» Written task
Count the rows below that contain the string "button", matching case exactly, and give only that number.

# Start of Information shown

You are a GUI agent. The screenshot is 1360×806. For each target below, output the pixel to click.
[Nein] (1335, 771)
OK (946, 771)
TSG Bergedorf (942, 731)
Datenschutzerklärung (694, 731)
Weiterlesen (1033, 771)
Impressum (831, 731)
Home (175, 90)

# End of Information shown
# Start of Information shown

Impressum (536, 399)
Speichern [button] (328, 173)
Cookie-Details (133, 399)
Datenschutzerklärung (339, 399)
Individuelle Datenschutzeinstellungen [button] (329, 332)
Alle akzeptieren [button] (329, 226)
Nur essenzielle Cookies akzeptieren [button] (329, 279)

# End of Information shown

» Solution to this task
4